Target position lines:
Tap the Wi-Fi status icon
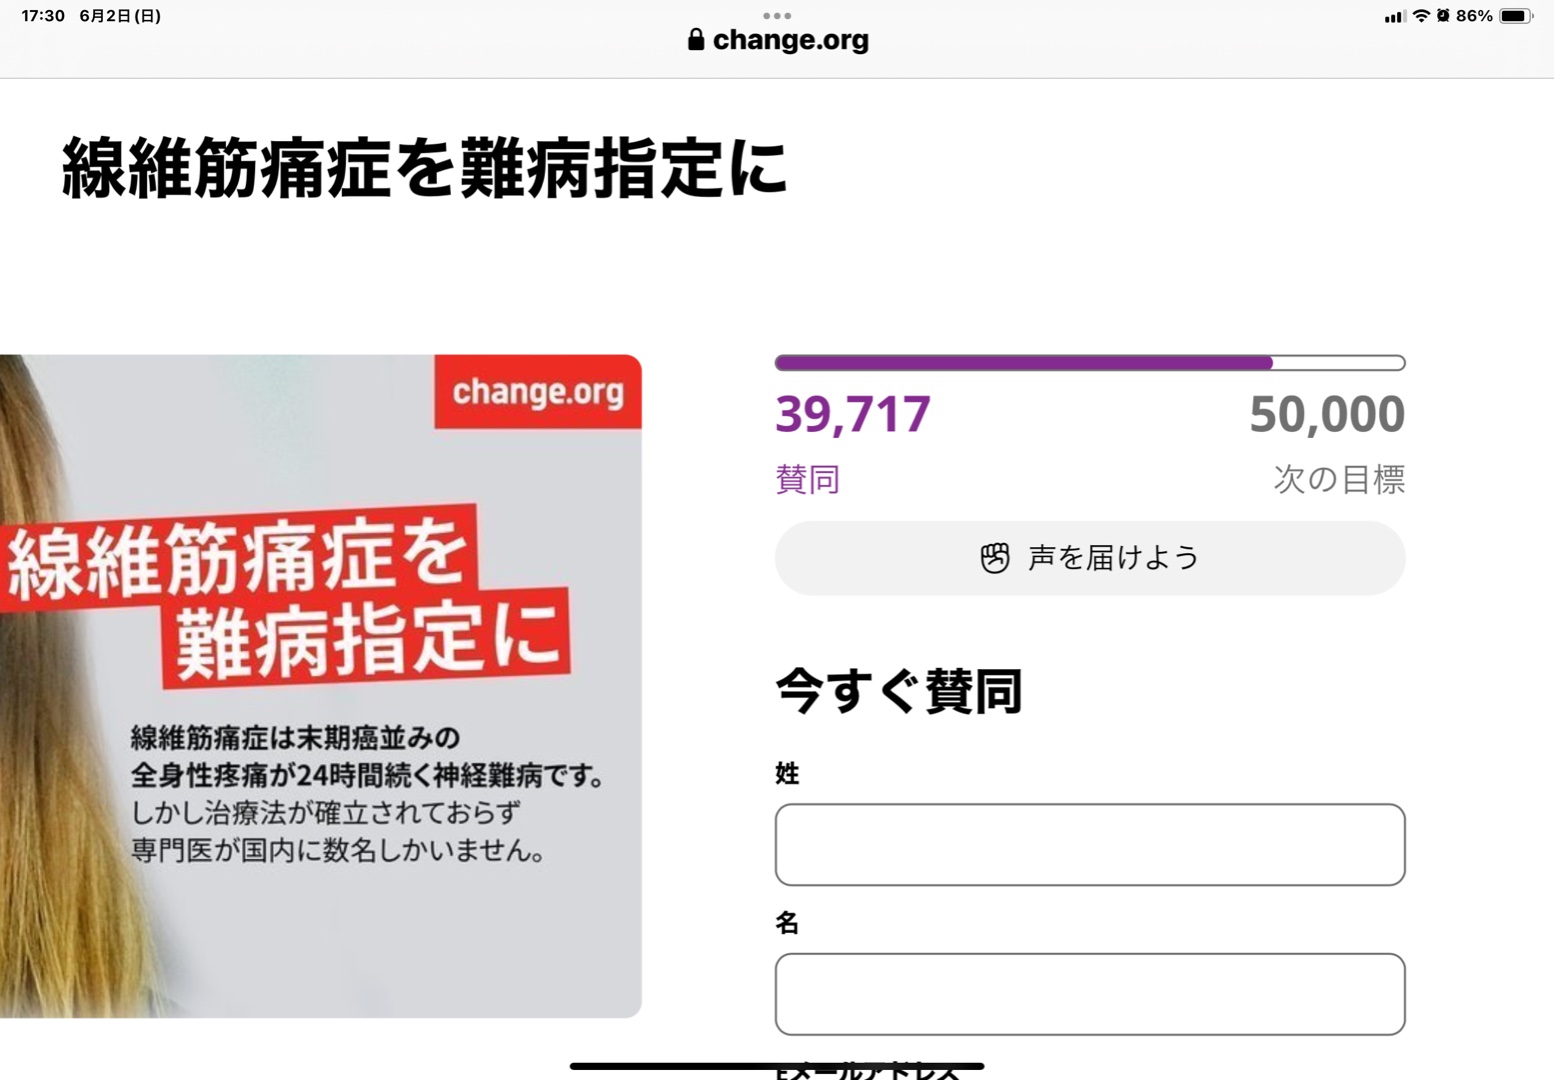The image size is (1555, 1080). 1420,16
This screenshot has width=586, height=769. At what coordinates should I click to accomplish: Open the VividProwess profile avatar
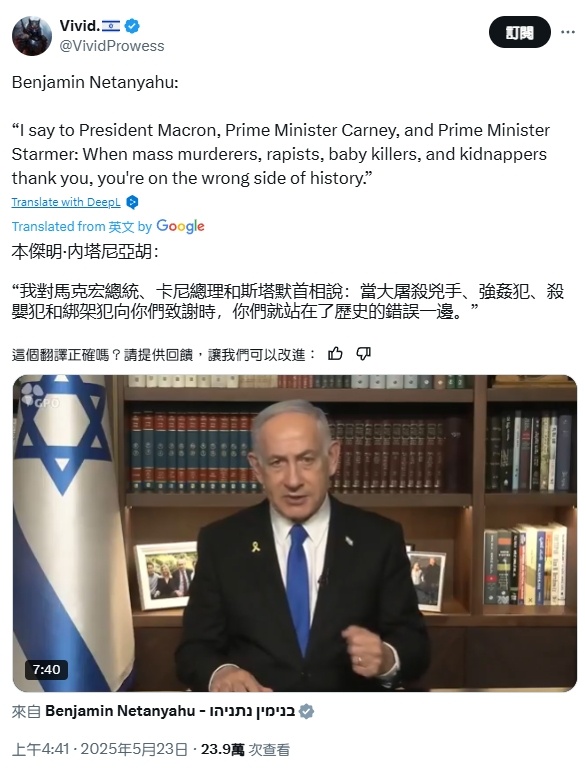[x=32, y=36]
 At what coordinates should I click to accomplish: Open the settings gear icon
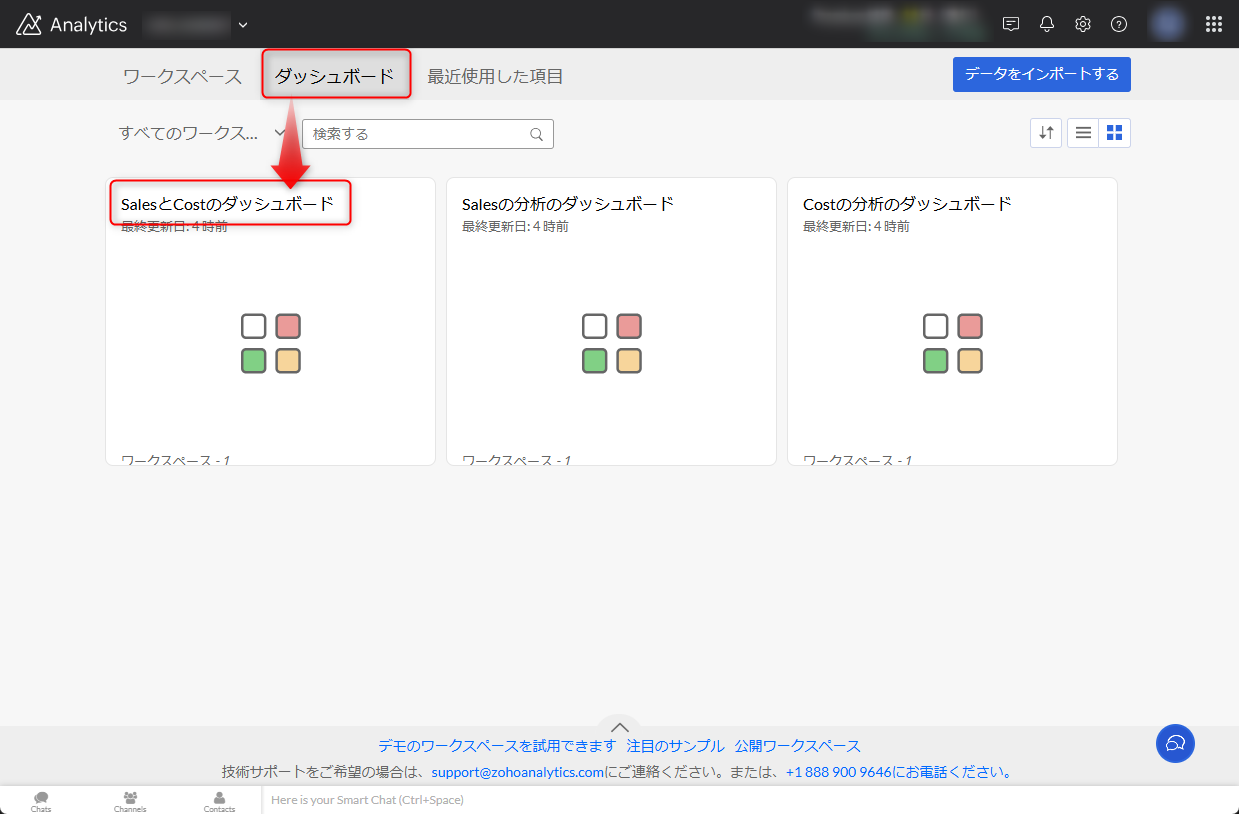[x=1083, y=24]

Stated exercise
Reproduce all of the lines above word for word, leaving out the pictures.

Completed task
Tap the Wi-Fi status icon
The image size is (1555, 1080). 1420,16
This screenshot has width=586, height=769. At what coordinates should I click to accomplish: Open the VividProwess profile avatar
[x=32, y=36]
 At what coordinates should I click to accomplish: Open the settings gear icon
[x=1083, y=24]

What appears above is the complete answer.